Community Environmental Legal Defense Fund, February 25, 2008

MAHANOY TOWNSHIP, PENNSYLVANIA, BANS CORPORATE SLUDGE DUMPING

[Rachel's introduction: Another Pennsylvania municipality outlaws chemical bodily trespass, strips corporations of their claim to "rights," recognizes the rights of nature, and asserts the civil rights of residents to sue corporations as state actors.]

The Board of Supervisors for Mahanoy Township in Schuylkill County, Pennsylvania on Feb.1, 2008, enacted a law that bans corporations from dumping sewage sludge as "fertilizer" and for "mine reclamation," while declaring that within the community corporations possess no constitutional "rights," privileges or immunities intended for people.

The Ordinance takes the offense in challenging corporate managers in Pennsylvania and around the nation, who effortlessly wield constitutional "rights" and legal privileges to dictate corporate values and nullify local laws.

In adopting the law, Mahanoy Township also became the second local government in the country to define liability and impose penalties for chemical bodily trespass, following the lead of the Town of Halifax, Virginia, where an ordinance banning corporate mining and bodily trespass became law on February 7, 2008.

The people of Mahanoy Township included a provision that recognizes the right of natural communities and ecosystems to exist and flourish within the Township, joining eight other communities that have asserted environmental protection as an enforceable right rather than a matter of discretionary convenience.

The Mahanoy Township law

1) Bans corporations from engaging in the land application of sewage sludge;

2) Bans persons from using corporations to engage in the land application of sewage sludge;

3) Provides for the testing of sewage sludge prior to land application by individuals, with testing costs to be borne by the applicant;

4) Prohibits chemical bodily trespass upon residents of the Township;

5) Establishes strict liability and burden of proof standards for chemical trespass;

6) Removes claims to legal rights and protections from corporations within the Township;

7) Recognizes and provides for enforcement of rights of residents, natural communities and ecosystems;

8) Subordinates sludge hauling and disposing corporations to the People of Mahanoy Township;

9) Adopts Pennsylvania regulations as locally enforceable concerning the land application of sewage sludge by individuals.

In the Ordinance, the Township Board of Supervisors declared that if state and federal agencies -- or corporate managers -- attempt to invalidate the Ordinance, a Township-wide public meeting would be hosted to determine additional steps to expand local control and self- governance within the Township.

Adoption of the Ordinance came after years of consideration by the municipality, several community educational forums and a weekend Democracy School, where the Township hosted the Community Environmental Legal Defense Fund to discuss its rights-based strategy for confronting corporate and state preemptions of community self- governance.

Sharon Chiao, Chairperson for the Mahanoy Township Board of Supervisors commented that "we feel the Township has the right to accept or deny it. This is to protect the health, safety and general welfare of the citizens and the environment of our Township."

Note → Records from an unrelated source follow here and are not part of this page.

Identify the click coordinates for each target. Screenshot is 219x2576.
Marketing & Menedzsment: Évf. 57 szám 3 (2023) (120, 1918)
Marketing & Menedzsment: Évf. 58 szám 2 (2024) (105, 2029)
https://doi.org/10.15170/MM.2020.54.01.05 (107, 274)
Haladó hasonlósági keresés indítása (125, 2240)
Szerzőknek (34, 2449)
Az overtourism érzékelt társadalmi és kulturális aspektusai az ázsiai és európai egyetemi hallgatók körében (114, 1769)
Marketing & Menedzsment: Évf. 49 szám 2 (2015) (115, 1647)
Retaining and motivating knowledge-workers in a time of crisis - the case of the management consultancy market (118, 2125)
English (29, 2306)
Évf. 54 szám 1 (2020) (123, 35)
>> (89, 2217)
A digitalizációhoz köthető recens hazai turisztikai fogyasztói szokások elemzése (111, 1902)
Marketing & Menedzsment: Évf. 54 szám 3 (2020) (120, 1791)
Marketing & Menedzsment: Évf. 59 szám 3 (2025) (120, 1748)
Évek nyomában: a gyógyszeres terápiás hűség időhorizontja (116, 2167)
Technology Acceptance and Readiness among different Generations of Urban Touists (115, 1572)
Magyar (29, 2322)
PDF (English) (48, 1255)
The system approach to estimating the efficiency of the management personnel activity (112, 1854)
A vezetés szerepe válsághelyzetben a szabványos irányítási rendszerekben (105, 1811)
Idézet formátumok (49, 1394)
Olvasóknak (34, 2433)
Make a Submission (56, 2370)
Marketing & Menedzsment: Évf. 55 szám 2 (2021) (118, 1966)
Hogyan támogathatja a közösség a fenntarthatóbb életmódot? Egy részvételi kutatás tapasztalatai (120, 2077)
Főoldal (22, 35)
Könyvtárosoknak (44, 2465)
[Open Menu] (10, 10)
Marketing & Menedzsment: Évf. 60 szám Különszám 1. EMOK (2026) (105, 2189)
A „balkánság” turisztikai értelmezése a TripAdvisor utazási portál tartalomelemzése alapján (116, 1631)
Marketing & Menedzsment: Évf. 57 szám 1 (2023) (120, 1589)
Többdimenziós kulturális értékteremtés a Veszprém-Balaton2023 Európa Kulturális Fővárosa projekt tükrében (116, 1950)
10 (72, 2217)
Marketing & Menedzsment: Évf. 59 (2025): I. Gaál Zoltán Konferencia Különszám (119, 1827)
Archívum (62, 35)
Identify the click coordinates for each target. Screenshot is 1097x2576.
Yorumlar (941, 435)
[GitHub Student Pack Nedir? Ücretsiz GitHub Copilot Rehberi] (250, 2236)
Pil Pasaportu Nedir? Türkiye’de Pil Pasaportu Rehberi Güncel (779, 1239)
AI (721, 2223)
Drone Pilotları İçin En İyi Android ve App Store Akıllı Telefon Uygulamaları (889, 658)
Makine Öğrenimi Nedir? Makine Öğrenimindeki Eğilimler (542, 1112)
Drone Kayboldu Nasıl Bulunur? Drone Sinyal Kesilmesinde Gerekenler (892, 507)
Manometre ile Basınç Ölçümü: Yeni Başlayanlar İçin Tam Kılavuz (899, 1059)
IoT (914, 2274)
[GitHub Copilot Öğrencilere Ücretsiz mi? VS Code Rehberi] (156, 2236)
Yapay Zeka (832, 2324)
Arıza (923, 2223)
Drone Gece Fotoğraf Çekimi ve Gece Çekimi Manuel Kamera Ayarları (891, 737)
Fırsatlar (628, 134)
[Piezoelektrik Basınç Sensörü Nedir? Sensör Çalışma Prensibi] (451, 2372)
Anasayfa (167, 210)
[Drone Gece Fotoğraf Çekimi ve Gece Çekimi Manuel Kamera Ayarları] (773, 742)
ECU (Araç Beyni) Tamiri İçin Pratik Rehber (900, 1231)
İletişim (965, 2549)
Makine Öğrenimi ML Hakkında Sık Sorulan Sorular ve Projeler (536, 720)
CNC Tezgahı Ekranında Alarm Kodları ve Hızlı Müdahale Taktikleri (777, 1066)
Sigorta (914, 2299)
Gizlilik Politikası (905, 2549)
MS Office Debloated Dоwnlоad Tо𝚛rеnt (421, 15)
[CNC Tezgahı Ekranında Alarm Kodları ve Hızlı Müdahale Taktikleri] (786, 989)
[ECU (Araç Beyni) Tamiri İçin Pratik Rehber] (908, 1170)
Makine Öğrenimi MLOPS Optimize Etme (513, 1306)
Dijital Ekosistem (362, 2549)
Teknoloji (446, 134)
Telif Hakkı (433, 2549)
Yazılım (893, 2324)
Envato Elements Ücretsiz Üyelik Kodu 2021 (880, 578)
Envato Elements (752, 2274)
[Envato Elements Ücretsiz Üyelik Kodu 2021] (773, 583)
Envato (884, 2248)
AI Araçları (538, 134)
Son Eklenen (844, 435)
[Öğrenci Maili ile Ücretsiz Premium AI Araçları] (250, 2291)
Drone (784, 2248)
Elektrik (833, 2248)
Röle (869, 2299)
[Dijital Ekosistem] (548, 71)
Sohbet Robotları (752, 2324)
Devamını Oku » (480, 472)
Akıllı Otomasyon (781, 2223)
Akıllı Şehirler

Ben Price, Projects Director for the Community Environmental Legal Defense Fund, the organization that helped draft the Ordinance said,

"Passage of this Ordinance is especially significant at this time, since neighboring East Brunswick Township has been sued by the Pennsylvania Attorney General for adopting a similar Ordinance. Acting as private litigator for agribusiness and sludge corporations, under authority of a State statute lobbied for heavily by these industries, the PA Attorney General recently filed a legal brief requesting the court overturn East Brunswick's Ordinance without giving the community its day in court.

In that brief, a key argument for nullifying the local law makes this stunning assertion in bold print: "There is no inalienable right to local self-government." It's a point of view we see played out every day in communities across Pennsylvania and the United States. By enacting their new Ordinance, the community government of Mahanoy Township has outshone its State counterpart by recognizing that the consent of the governed is a prerequisite for just governments and law."